■ **What is expected**
All that is needed is every line of the listing below that has "will".

■ **Data supplied**
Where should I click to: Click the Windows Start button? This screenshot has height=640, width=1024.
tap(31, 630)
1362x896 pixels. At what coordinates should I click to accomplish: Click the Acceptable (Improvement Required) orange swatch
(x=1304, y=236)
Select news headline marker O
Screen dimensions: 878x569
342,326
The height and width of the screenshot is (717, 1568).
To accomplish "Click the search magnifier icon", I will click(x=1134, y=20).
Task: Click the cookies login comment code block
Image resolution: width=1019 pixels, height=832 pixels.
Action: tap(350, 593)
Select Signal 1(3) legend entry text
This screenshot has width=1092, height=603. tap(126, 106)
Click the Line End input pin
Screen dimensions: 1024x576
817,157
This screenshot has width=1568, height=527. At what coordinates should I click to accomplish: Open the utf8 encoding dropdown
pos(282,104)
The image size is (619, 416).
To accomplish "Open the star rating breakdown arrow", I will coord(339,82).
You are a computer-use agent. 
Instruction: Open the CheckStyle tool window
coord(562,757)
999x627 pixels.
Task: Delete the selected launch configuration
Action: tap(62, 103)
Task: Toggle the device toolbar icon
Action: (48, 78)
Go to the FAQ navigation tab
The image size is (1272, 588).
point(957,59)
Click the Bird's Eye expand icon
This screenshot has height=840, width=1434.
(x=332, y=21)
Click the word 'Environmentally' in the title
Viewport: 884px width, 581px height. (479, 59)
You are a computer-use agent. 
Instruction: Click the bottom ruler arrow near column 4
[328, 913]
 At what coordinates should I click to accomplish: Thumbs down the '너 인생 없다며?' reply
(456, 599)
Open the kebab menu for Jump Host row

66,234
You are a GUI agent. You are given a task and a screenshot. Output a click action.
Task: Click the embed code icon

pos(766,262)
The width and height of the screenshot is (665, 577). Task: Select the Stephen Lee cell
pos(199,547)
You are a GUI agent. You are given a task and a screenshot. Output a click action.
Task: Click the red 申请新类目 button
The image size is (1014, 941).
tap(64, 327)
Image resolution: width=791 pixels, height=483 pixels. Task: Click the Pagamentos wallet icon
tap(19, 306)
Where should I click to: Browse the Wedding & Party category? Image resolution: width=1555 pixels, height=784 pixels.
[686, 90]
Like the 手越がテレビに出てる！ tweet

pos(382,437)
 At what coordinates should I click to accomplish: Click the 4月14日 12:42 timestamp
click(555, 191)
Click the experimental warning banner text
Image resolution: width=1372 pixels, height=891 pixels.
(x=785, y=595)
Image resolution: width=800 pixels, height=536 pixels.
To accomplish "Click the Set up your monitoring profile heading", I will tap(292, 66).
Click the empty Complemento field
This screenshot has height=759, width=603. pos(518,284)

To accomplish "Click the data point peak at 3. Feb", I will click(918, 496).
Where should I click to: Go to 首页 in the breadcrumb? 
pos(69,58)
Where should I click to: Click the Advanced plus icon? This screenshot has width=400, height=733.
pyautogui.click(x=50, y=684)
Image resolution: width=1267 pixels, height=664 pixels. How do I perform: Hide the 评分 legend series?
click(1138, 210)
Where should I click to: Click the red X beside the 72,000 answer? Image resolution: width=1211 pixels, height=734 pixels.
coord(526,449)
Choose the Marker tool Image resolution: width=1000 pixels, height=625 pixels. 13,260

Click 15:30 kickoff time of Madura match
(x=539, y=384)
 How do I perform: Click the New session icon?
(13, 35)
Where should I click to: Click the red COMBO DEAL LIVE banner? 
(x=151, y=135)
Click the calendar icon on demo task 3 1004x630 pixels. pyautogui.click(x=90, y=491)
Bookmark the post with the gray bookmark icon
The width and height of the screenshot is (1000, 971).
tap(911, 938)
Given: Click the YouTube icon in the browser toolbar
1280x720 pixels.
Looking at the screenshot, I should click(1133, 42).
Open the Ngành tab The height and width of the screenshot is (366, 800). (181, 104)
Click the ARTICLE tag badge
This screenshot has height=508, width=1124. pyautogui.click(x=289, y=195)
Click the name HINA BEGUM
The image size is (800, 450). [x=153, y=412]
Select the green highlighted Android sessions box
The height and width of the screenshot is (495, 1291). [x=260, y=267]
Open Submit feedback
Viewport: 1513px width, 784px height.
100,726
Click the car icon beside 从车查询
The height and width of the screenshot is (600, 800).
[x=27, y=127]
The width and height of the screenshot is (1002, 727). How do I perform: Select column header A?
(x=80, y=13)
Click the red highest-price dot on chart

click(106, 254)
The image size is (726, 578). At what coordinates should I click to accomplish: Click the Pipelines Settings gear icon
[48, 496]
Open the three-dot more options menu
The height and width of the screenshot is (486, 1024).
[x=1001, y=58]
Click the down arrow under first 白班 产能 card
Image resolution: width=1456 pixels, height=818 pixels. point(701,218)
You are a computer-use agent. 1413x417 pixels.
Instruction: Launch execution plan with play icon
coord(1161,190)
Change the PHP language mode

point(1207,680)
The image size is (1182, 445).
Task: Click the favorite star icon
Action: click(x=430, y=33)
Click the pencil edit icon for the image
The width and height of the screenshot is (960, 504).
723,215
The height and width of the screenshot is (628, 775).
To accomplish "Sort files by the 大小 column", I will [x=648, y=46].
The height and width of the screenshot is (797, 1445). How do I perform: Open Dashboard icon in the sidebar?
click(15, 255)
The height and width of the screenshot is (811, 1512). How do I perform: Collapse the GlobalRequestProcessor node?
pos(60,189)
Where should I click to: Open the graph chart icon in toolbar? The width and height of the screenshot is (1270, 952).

■ **Solution for this problem**
To accomplish "Click the search magnifier icon", I will click(x=1134, y=20).
To accomplish "Open the star rating breakdown arrow", I will coord(339,82).
To accomplish "Click the Set up your monitoring profile heading", I will tap(292, 66).
To accomplish "Click the data point peak at 3. Feb", I will click(918, 496).
To accomplish "Sort files by the 大小 column", I will [x=648, y=46].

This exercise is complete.